■ WHAT TO WORK ON ■
Locate the line containing "Given: Click the red" in the entries below, then retype it and every later line exactly, leaving out pictures.

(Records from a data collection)
########
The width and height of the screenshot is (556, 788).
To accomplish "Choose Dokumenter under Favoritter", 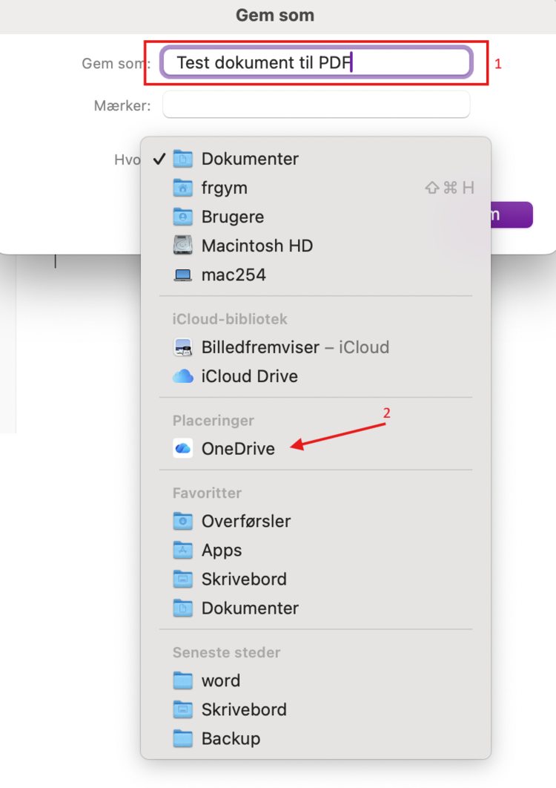I will [250, 608].
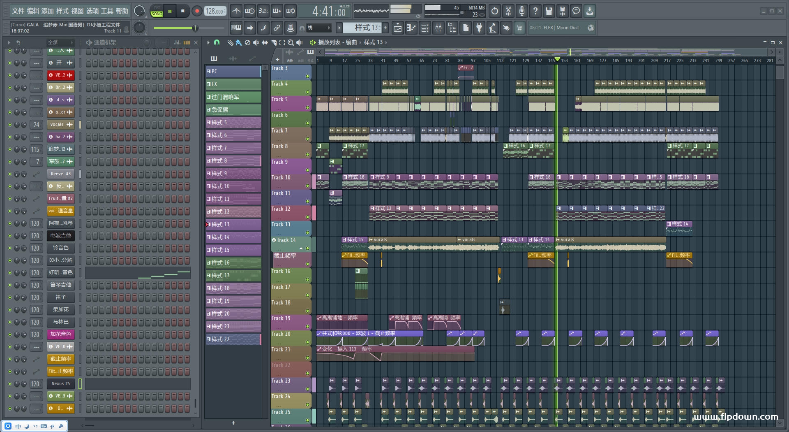Screen dimensions: 789x432
Task: Toggle the playlist snap magnet
Action: click(x=217, y=42)
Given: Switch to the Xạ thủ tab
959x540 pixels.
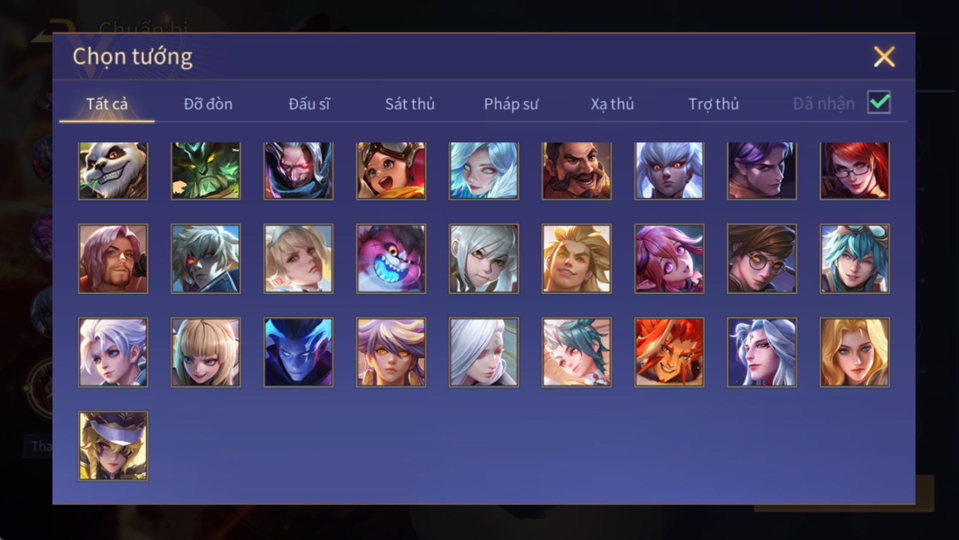Looking at the screenshot, I should [x=612, y=104].
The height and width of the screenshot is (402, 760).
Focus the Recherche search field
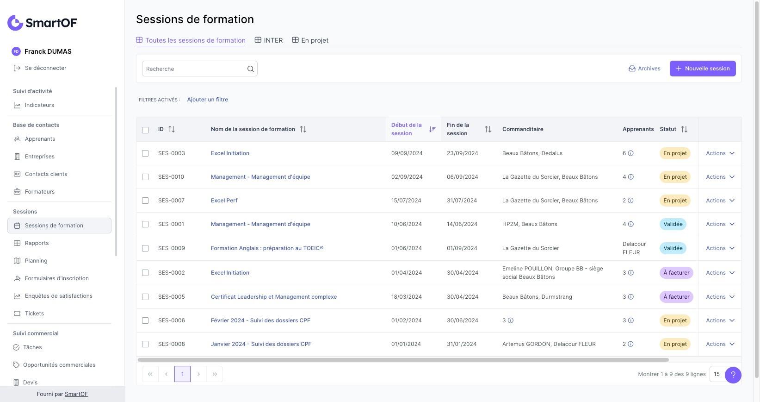(194, 69)
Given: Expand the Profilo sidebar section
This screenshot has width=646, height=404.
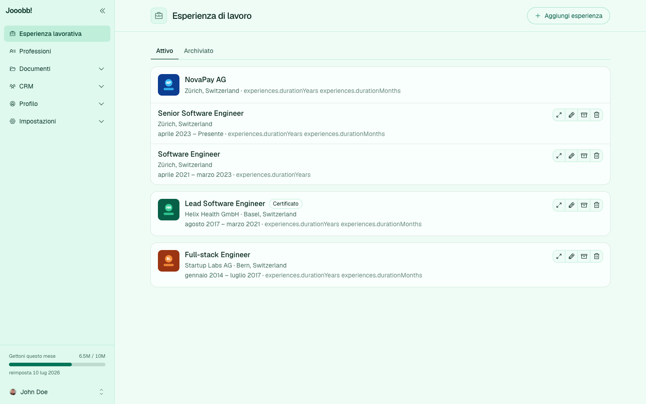Looking at the screenshot, I should [x=57, y=104].
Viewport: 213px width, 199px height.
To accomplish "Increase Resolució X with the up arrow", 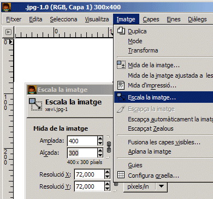I will [x=108, y=172].
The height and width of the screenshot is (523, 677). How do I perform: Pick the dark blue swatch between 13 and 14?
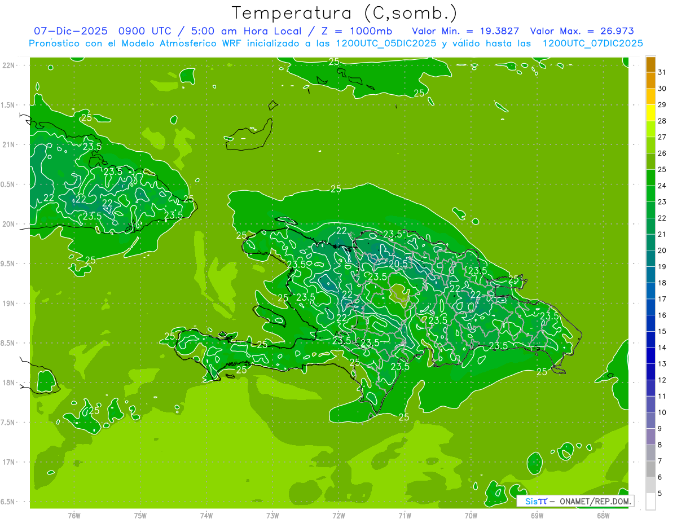coord(650,356)
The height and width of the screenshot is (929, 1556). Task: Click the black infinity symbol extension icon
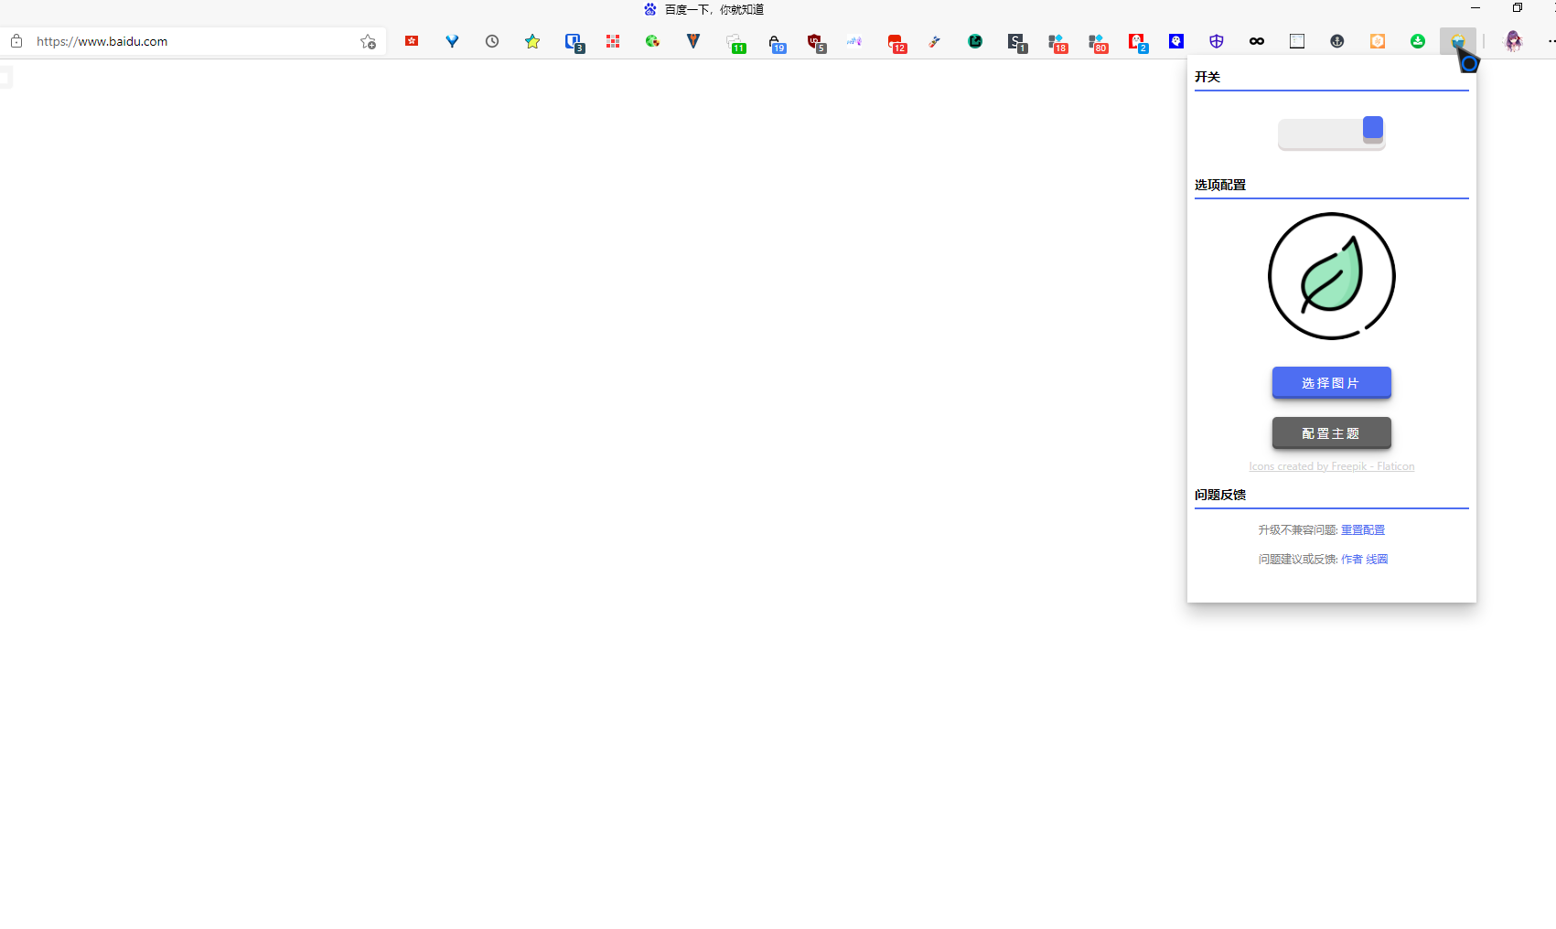click(1257, 41)
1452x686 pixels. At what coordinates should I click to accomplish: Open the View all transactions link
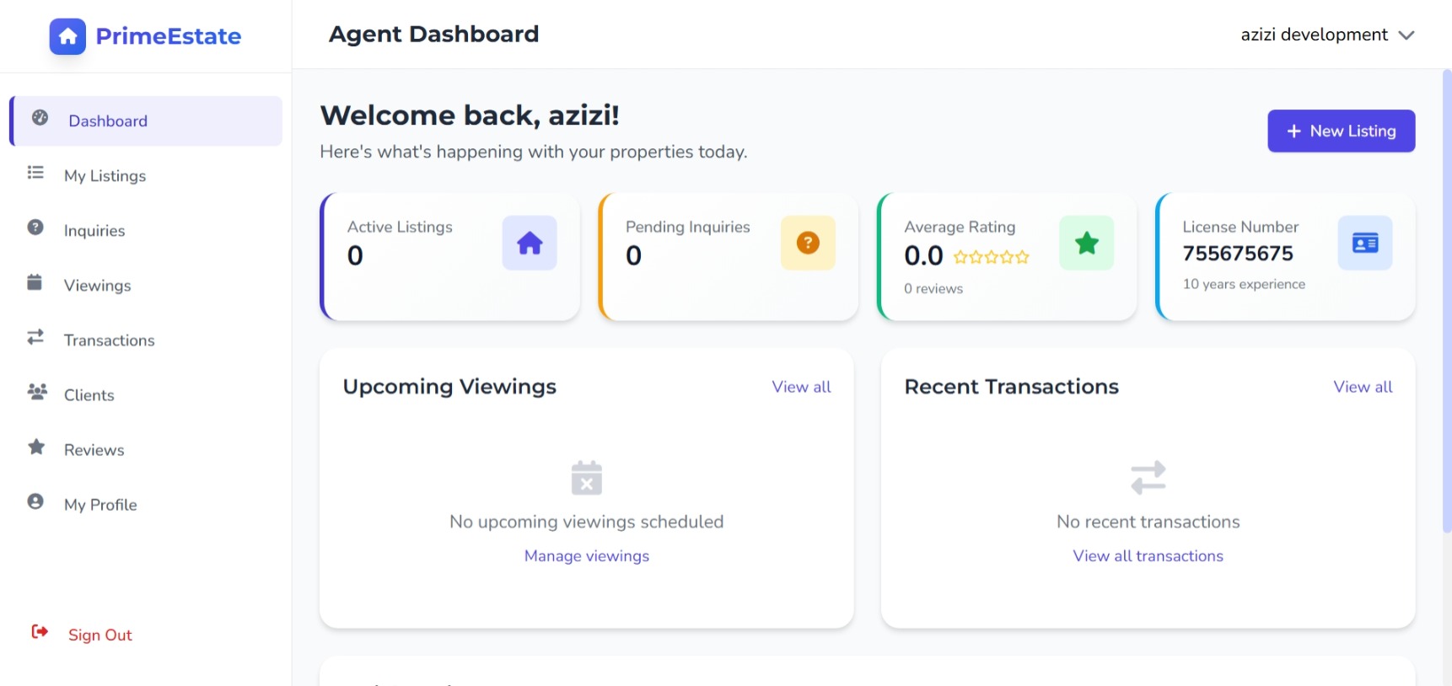pos(1148,556)
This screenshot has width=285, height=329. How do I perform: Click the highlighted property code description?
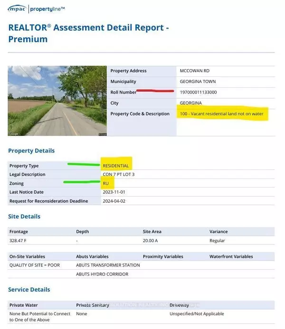(222, 114)
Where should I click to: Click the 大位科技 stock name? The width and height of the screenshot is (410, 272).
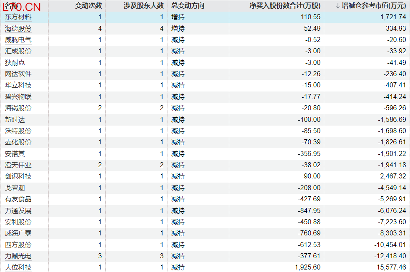click(x=18, y=267)
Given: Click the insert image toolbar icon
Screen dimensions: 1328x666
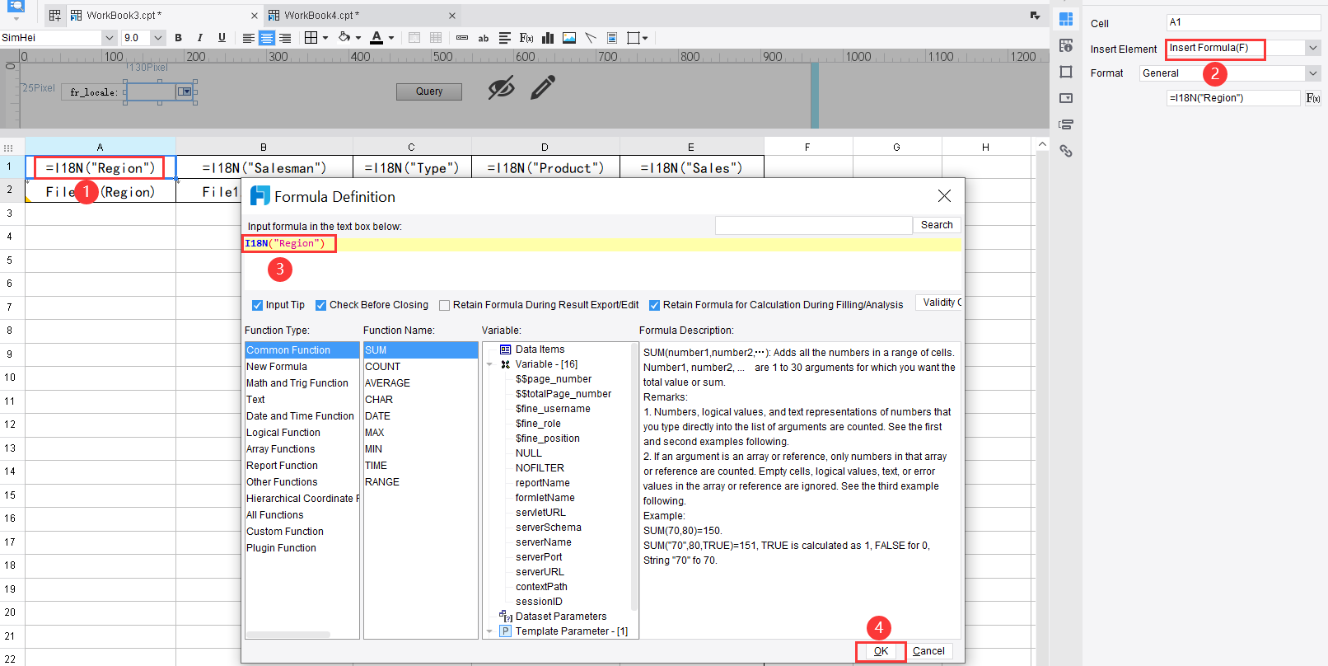Looking at the screenshot, I should [569, 38].
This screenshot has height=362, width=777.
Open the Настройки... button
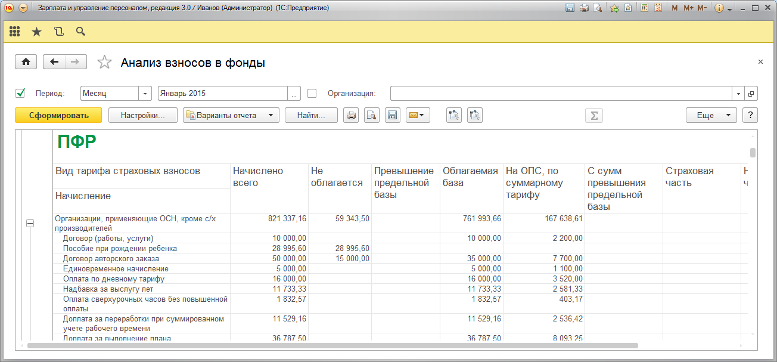pos(143,115)

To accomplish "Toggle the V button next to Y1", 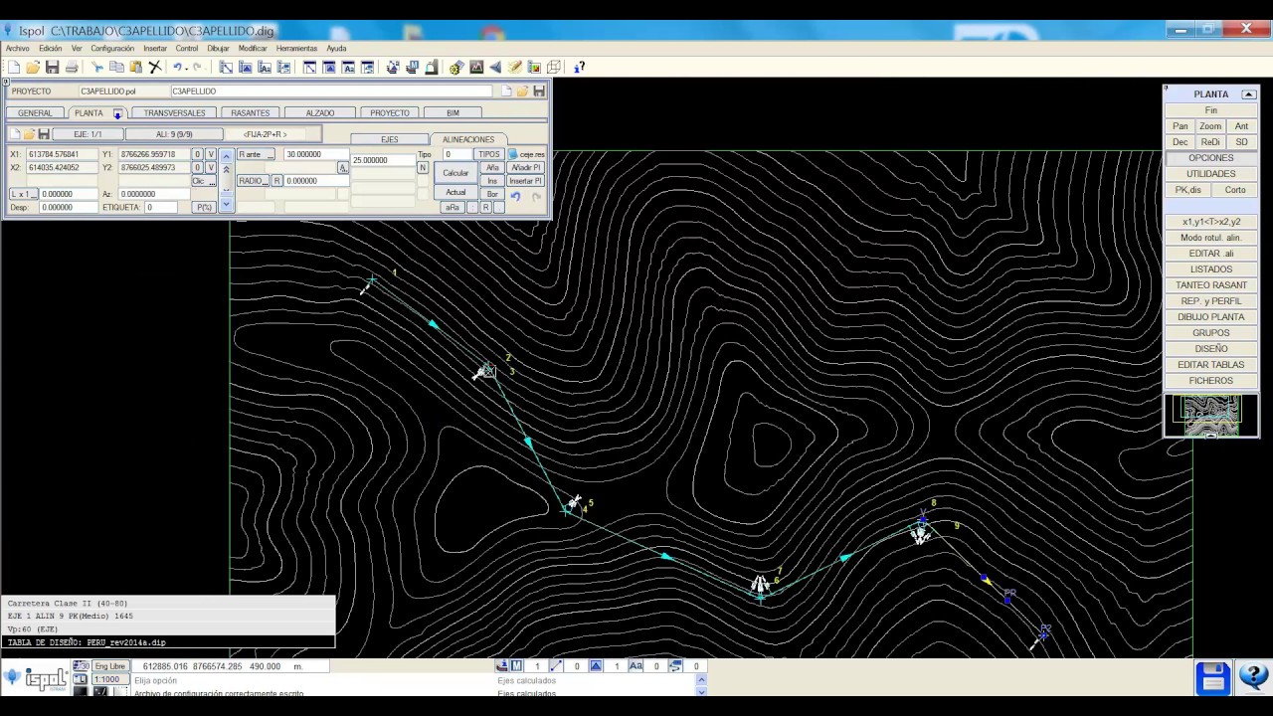I will pos(211,154).
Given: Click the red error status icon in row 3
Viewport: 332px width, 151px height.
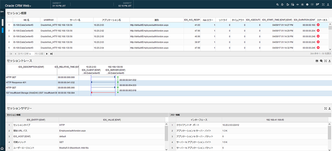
########
■ EXPECTED ANSWER ■
Given: Click the red error status icon in row 3
Viewport: 332px width, 151px height.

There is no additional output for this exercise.